Investment manager GAM has announced the launch of a new catastrophe bond fund which aims to capture the structural return of the catastrophe bond market using a portfolio comprised of cat bonds and complimented by investments in other insurance-linked securities. Through the new fund, named GAM FCM Cat Bond, they seek to produce attractive, consistent returns for their clients which are uncorrelated to more traditional asset classes.
GAM have teamed up with Fermat Capital Management, a leader in the ILS and cat bond investment market, to launch the fund. The fund will be offered by GAM to retail investors and has a minimum subscription of $25,000. The fund itself will be managed by Fermat.
Dr John Seo, Co-Founder and Managing Principal at Fermat Capital Management said; “Given catastrophe bonds unique underlying risks, they are likely to remain a truly uncorrelated asset class. During the recent financial crisis, cat bonds have proven that they deserve their reputation as a genuine alternative investment strategy.”
Craig Wallis, Global Head of Institutional & Fund Distribution at GAM commented; “We are excited to be able to work with such a high calibre manager and to offer this very interesting investment strategy to a broader set of clients.”

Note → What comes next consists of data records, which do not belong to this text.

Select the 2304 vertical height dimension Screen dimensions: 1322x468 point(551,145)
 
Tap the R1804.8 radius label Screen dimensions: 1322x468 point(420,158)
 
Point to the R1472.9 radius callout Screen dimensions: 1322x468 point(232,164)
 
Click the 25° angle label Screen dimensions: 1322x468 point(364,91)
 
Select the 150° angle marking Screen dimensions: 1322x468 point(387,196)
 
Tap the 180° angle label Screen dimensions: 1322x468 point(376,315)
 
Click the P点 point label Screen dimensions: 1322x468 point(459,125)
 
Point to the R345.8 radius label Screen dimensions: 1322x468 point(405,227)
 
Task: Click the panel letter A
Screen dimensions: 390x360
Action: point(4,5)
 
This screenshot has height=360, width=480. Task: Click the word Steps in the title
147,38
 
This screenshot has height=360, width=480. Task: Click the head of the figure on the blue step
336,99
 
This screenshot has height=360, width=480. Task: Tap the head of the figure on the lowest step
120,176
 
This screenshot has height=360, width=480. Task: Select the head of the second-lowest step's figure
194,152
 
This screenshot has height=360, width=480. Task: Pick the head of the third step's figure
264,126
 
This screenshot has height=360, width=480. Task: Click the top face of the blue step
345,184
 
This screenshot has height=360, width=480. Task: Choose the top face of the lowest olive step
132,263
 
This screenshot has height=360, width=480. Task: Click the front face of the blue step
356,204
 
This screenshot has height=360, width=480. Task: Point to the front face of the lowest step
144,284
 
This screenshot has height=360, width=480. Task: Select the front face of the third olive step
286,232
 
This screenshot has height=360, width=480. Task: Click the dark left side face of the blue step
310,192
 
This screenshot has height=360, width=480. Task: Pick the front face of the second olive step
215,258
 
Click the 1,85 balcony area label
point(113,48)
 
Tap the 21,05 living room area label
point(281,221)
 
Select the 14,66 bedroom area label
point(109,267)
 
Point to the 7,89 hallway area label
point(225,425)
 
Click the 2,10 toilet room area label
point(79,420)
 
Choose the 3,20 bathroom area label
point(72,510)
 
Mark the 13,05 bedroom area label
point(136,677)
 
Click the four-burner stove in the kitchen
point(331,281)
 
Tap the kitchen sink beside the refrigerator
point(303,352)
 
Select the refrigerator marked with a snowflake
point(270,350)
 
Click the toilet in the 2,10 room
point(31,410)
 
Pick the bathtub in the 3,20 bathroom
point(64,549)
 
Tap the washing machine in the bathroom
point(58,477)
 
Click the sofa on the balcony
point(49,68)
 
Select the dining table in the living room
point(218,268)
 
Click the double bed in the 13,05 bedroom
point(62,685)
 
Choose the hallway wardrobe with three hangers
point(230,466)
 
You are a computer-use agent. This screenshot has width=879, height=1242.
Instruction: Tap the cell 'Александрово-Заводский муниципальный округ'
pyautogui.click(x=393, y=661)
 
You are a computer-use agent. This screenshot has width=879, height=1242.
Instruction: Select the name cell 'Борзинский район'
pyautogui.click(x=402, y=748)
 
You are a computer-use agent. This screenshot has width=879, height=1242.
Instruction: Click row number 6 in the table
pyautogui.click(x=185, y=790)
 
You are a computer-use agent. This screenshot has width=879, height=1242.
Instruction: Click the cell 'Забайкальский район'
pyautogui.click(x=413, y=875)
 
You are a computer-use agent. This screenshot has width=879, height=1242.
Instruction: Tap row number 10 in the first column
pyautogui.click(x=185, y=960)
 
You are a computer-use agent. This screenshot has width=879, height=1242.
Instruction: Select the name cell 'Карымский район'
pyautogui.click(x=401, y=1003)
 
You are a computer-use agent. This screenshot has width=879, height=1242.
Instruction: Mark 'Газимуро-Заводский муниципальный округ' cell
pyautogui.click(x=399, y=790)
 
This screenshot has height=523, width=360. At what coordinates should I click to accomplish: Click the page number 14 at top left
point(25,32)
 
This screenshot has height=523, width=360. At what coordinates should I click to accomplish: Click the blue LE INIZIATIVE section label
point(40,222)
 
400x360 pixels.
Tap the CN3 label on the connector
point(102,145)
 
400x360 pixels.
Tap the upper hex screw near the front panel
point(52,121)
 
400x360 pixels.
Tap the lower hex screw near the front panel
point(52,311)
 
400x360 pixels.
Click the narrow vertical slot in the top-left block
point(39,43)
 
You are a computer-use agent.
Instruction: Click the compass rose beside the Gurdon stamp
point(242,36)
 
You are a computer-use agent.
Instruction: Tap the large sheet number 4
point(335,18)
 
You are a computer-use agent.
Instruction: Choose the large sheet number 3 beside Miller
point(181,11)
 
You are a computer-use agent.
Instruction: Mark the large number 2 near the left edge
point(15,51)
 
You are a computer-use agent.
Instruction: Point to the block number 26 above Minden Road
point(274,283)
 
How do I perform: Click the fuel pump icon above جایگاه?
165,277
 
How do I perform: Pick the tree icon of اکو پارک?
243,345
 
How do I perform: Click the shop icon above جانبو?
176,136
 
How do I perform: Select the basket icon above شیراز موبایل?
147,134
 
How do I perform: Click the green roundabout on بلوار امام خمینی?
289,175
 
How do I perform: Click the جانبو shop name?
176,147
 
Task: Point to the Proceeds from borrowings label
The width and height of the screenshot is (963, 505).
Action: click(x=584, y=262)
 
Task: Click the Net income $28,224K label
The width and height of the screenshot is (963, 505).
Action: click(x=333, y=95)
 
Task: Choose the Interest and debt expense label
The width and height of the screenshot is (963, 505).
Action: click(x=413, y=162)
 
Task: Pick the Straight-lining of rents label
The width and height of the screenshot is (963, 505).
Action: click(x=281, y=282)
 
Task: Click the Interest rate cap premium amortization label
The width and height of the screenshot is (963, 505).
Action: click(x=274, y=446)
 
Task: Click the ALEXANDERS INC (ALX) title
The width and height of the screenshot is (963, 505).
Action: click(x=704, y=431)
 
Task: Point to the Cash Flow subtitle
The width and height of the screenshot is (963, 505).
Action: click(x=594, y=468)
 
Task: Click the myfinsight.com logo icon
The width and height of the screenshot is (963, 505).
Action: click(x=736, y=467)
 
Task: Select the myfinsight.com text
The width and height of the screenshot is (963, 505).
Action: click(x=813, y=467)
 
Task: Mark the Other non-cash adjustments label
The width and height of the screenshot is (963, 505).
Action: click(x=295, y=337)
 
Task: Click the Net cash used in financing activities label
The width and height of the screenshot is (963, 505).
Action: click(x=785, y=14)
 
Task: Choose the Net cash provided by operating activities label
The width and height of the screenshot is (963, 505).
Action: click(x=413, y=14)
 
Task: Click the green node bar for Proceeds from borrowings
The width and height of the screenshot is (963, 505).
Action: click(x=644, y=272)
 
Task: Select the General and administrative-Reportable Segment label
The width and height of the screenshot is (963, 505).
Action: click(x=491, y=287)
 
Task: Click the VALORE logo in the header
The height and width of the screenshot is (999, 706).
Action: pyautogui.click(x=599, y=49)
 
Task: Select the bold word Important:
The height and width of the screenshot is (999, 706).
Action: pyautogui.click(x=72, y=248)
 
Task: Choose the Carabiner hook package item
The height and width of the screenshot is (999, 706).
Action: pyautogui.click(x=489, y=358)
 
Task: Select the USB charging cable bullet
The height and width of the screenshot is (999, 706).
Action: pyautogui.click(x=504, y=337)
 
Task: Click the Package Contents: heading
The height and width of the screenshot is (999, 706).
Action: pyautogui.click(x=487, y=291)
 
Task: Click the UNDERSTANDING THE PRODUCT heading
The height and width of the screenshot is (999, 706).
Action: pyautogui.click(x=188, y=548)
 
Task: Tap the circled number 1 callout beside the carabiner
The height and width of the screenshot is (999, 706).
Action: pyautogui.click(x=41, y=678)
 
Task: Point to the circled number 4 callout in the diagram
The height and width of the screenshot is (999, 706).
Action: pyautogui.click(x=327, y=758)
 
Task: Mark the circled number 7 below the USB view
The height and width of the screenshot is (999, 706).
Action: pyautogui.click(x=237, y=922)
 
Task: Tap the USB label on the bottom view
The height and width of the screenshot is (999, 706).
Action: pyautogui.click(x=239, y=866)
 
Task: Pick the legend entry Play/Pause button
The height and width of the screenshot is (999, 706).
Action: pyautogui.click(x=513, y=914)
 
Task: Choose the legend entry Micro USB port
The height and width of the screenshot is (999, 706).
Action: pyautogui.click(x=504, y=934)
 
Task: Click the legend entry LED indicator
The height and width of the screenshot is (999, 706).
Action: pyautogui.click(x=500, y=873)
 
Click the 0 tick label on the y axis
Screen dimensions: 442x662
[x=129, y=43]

This is quite a unique offering as it seeks to bring catastrophe bond investments to a broader range of clients than most existing investment funds in the sector. Generally cat bond investment opportunities are targeted at large, institutional investors and the likes of pension funds. Lowering the entrance barriers to enable retail investors to tap the cat bond market for a source of investment diversification is a smart move and the fund is likely to be well subscribed to (we believe).
It’s too early to say whether the sector will see increasing interest from retail investors and as such it will be interesting to see how well received this fund is (our feeling is it’s likely to be well received). Expanding the cat bond investment sphere to include more retail investors could help to accelerate the deal pipeline as issuers (such as the reinsurance market) seek to take advantage of additional, new demand and available, interested funds. We’ve seen other markets grow significantly once the investment opportunity filters down to the retail side, it will be interesting to see if this move impacts the cat bond market in a similar way.